Document:
++++++++++++++++++++
Prof. Dr. Martin Morlok

Heinrich-Heine-Universität Düsseldorf

Curriculum Vitae

Martin Morlok studied Law and Sociology at the Universities of Tübingen, Marburg, and Gießen. After passing his first state examination in law in 1975, he travelled to the University of California, Berkeley in 1977 where he was a visiting scholar at the “Center for the Study of Law and Society”. From 1978 to 1980, he was a research associate at the University of Augsburg. In 1980, he began a legal clerkship in Düsseldorf and also worked as a research assistant at the University of Hagen. After passing his second state examination in law in 1982, he was promoted to a research associate position in the Legal Studies department in Hagen. In 1986, he earned a Doctorate of Law (dr. jur.) at the University of Bayreuth. In 1991, he pursued his postdoctoral studies in Public Law, Legal Theory, and Legal Sociology at the University of Hagen. After working as an interim professor in Hannover, he accepted a chair position at the University of Augsburg. Turning down a position with the University of the Bundeswehr (German Federal Armed Forces), he instead chose a professorship at the University of Jena followed by at the University of Rostock where he would teach from 1993 to 1997.  In 1997, he pursued a chair position at the University of Hagen and also became leader of the Institute of German and International Party Law. Aside from his work in Hagen, he also taught at the Düsseldorf Faculty of Law as part of the “joint degree program” between the University of Düsseldorf and the University of Hagen. Once his teaching for this joint degree program was finished, he transferred to the University of Düsseldorf, where he would continue to hold a professorship in Public Law, Legal Theory, and Legal Sociology. Here, the Political Science department would expand. Known today as the “Institute of German International Party Law and Party Research (PRuF)”, the department is considered a central institution at the Heinrich-Heine University of Düsseldorf.  After 1997, he served for several years as President of the German Association of Legal Sociology (Today: German Association of Law and Society). He currently acts as President of the Association of German Constitutional Law Professors (Vereinigung der Deutschen Staatsrechtslehrer e.V.).
++++++++++++++++++++
Data excerpts:
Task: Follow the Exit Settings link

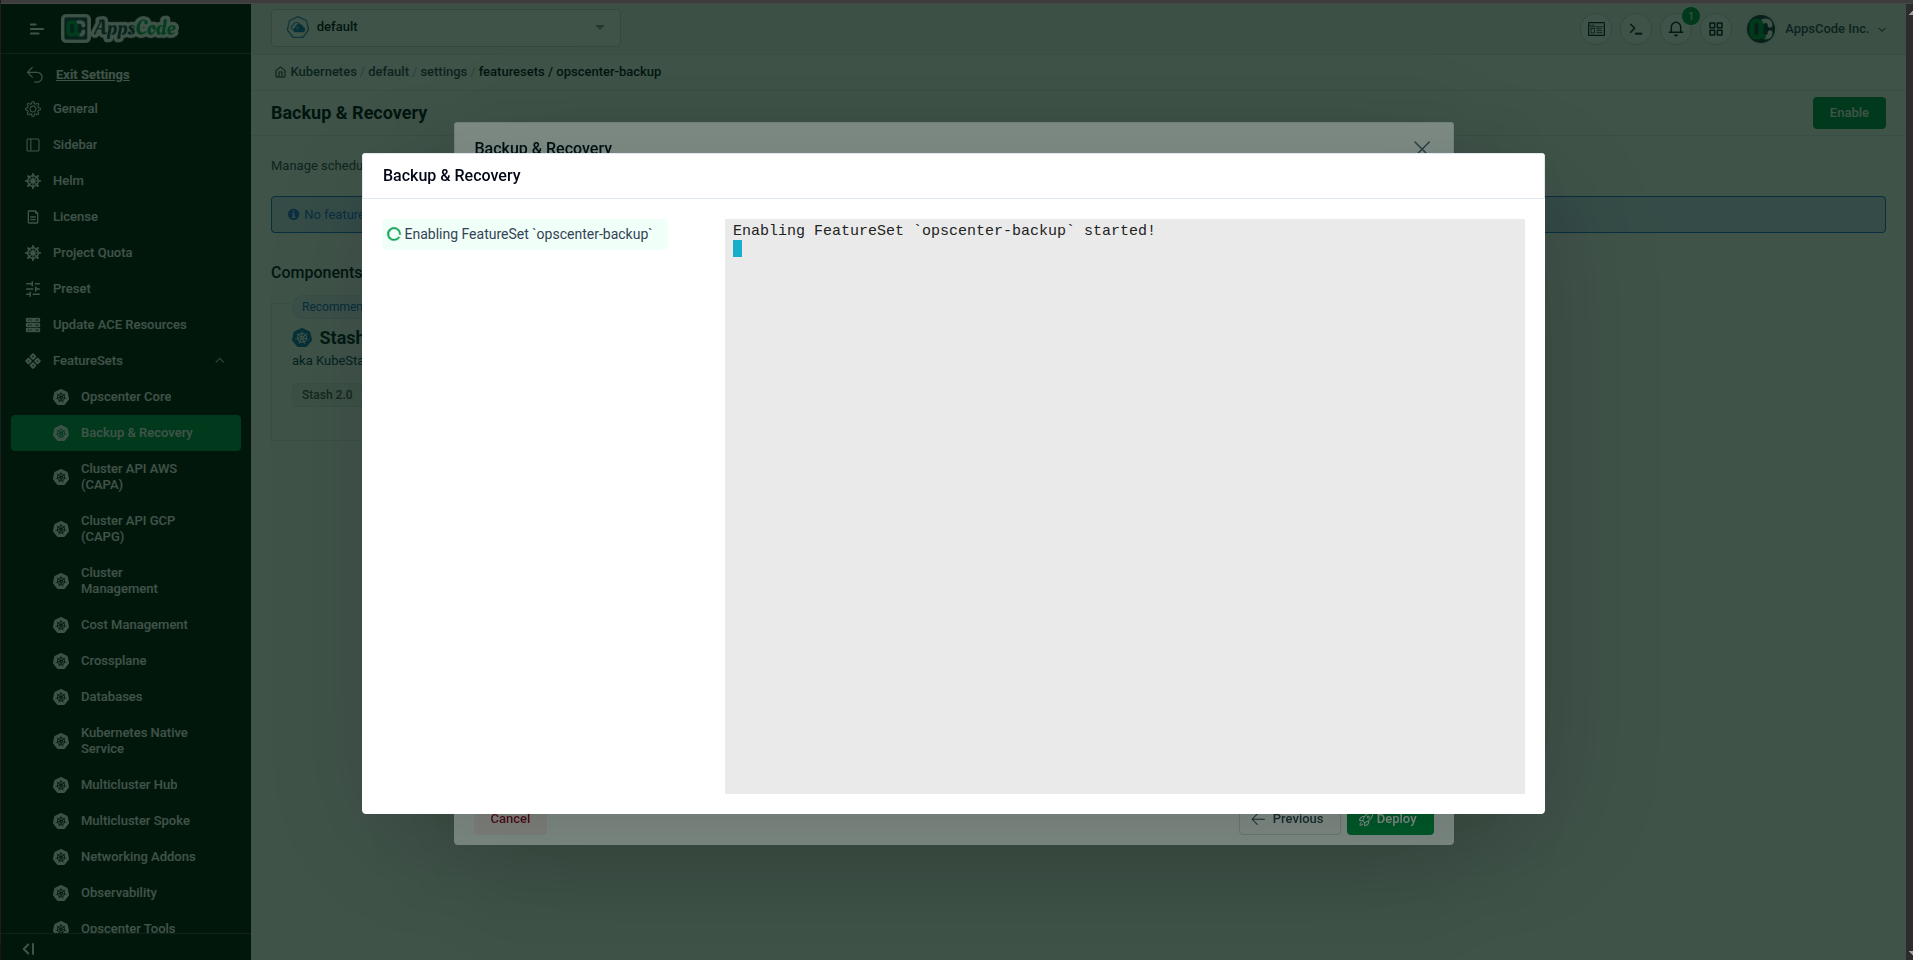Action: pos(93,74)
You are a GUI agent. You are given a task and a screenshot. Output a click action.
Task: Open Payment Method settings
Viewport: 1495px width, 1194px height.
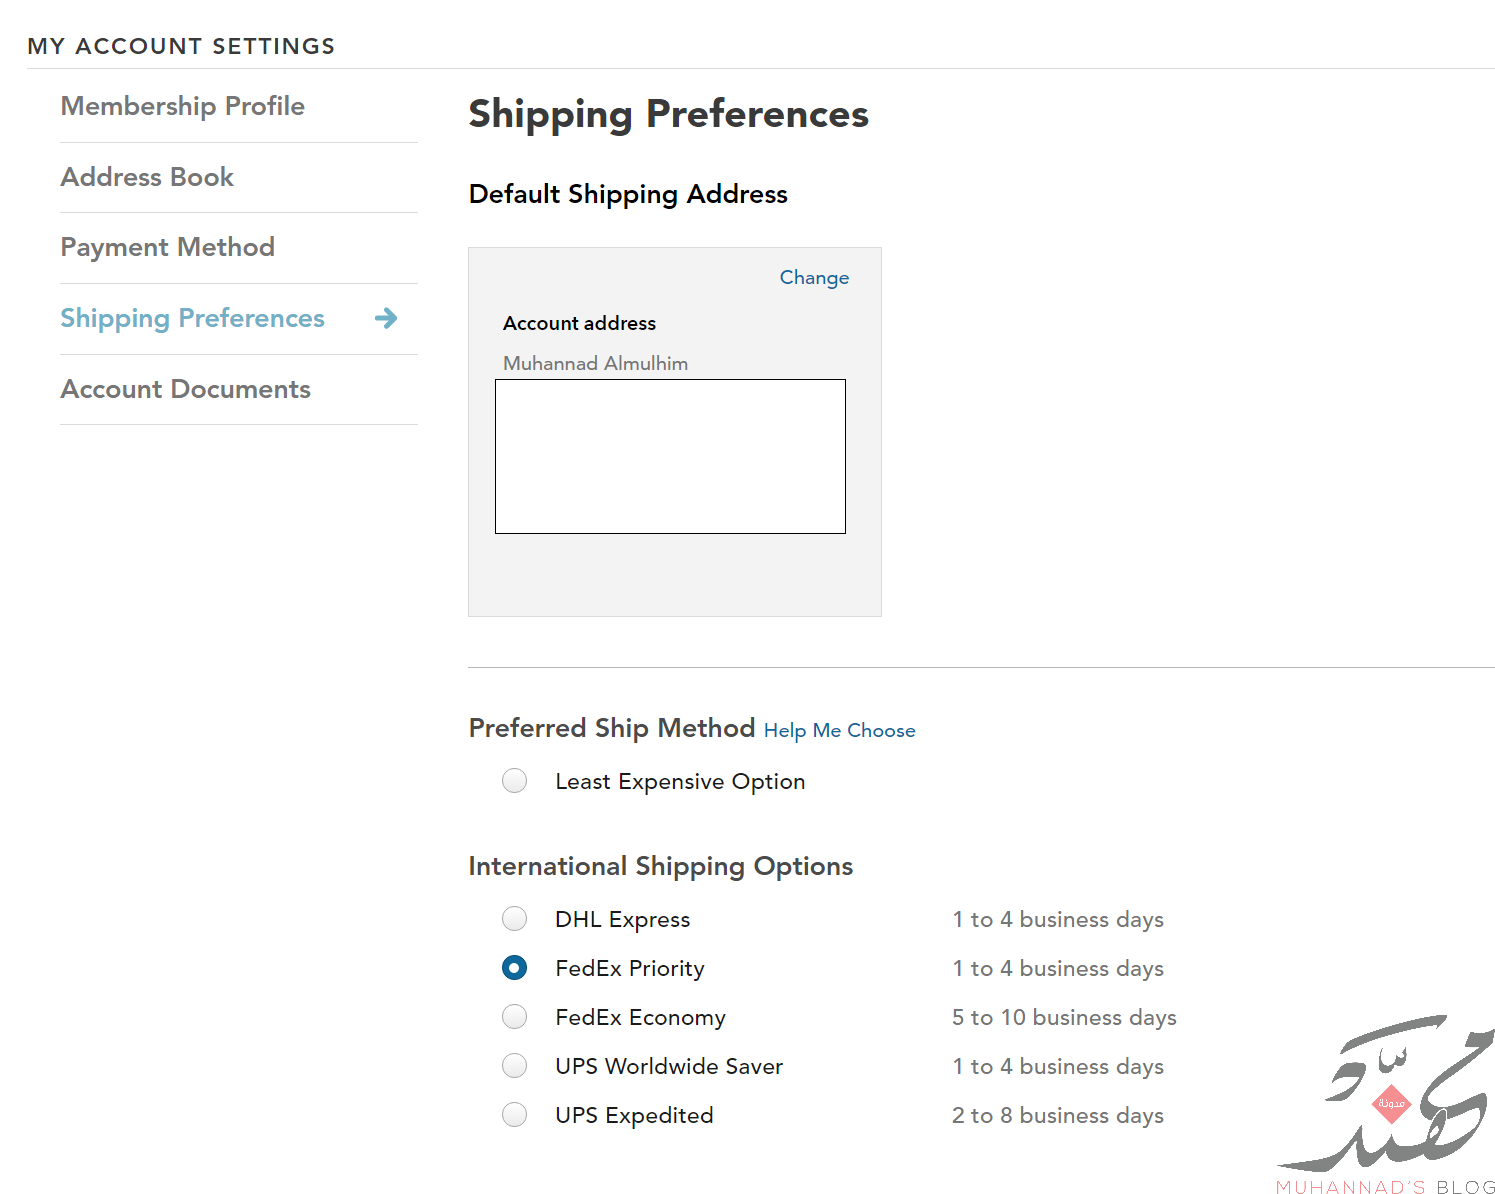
++++++++++++++++++++
Your task: At which universities did Martin Morlok study Law and Sociology, according to the curriculum vitae above?

Written solution: The University of Tübingen, the University of Marburg, and the University of Gießen.